From 3f242369e07bfbe2075da1ea8d6590cbdfb5fd51 Mon Sep 17 00:00:00 2001
From: Philipp Emanuel Weidmann <pew@worldwidemann.com>
Date: Tue, 23 Sep 2025 16:00:20 +0530
Subject: [PATCH] Add educated guesses for parameter values to get the
 optimizer started

---
 src/heretic/main.py | 26 +++++++++++++++++++++++++-
 1 file changed, 25 insertions(+), 1 deletion(-)

diff --git a/src/heretic/main.py b/src/heretic/main.py
index ea45b96..19bc3da 100644
--- a/src/heretic/main.py
+++ b/src/heretic/main.py
@@ -82,6 +82,10 @@ def main():
         while batch_size <= settings.max_batch_size:
             print(f"* Trying batch size [bold]{batch_size}[/]... ", end="")
 
+            # FIXME: Using the same prompt across the batch is a poor benchmark for MoE models,
+            #        because it means that the same experts are active for all prompts at each
+            #        token position (since we use deterministic decoding), which is substantially
+            #        faster than if different experts must be accessed for each prompt.

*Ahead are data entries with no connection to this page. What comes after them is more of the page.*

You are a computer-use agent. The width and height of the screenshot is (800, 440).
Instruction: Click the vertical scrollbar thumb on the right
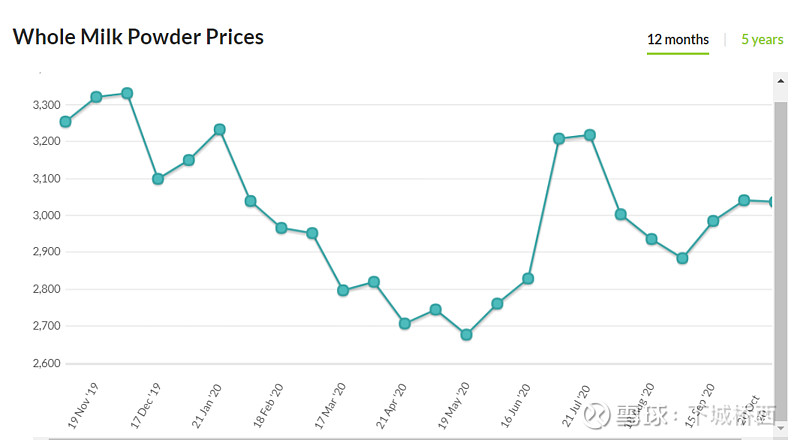(781, 250)
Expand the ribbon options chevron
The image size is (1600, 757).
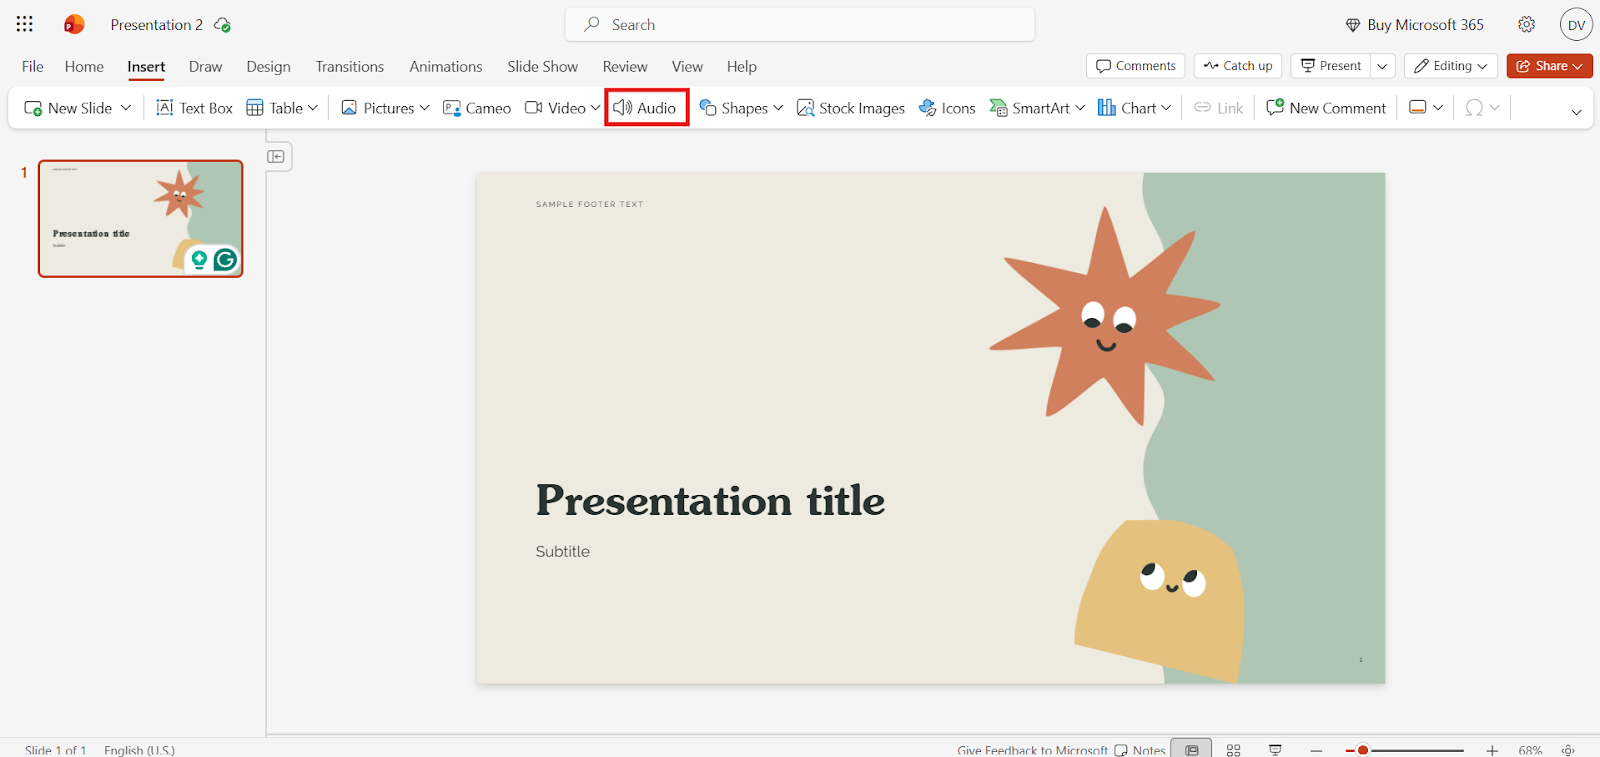point(1576,112)
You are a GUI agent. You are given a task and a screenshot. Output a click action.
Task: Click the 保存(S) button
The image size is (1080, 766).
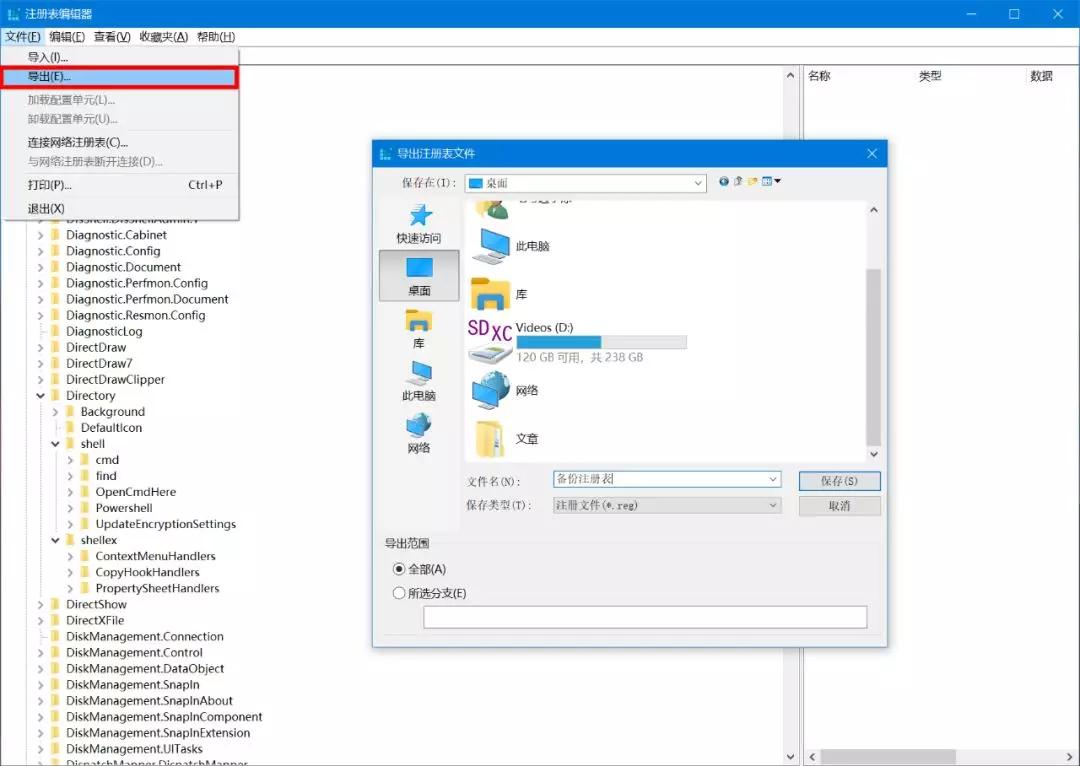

             prompts = [settings.test_prompt] * batch_size
 
             try:
@@ -141,7 +145,7 @@ def main():
         )
         min_weight = trial.suggest_float("min_weight", 0, max_weight)
         min_weight_distance = trial.suggest_float(
-            "min_weight_distance", 0, len(model.model.model.layers) - 1
+            "min_weight_distance", 1, len(model.model.model.layers) - 1
         )
 
         print()
@@ -173,6 +177,26 @@ def main():
         return -score
 
     study = optuna.create_study()
+
+    # Educated guesses for parameter values to get the optimizer started.
+    for max_weight, max_weight_position, min_weight, min_weight_distance in [
+        (0.0, 0.0, 0.0, 0.5),
+        (1.0, 0.5, 0.0, 0.25),
+        (0.8, 0.7, 0.3, 0.4),
+        (0.9, 0.3, 0.1, 0.1),
+        (1.0, 1.0, 1.0, 1.0),
+    ]:
+        study.enqueue_trial(
+            {
+                "max_weight": max_weight,
+                "max_weight_position": max_weight_position
+                * (len(model.model.model.layers) - 1),
+                "min_weight": min_weight,
+                "min_weight_distance": min_weight_distance
+                * (len(model.model.model.layers) - 1),
+            }
+        )
+
     study.optimize(objective, n_trials=settings.n_trials)
 
     print()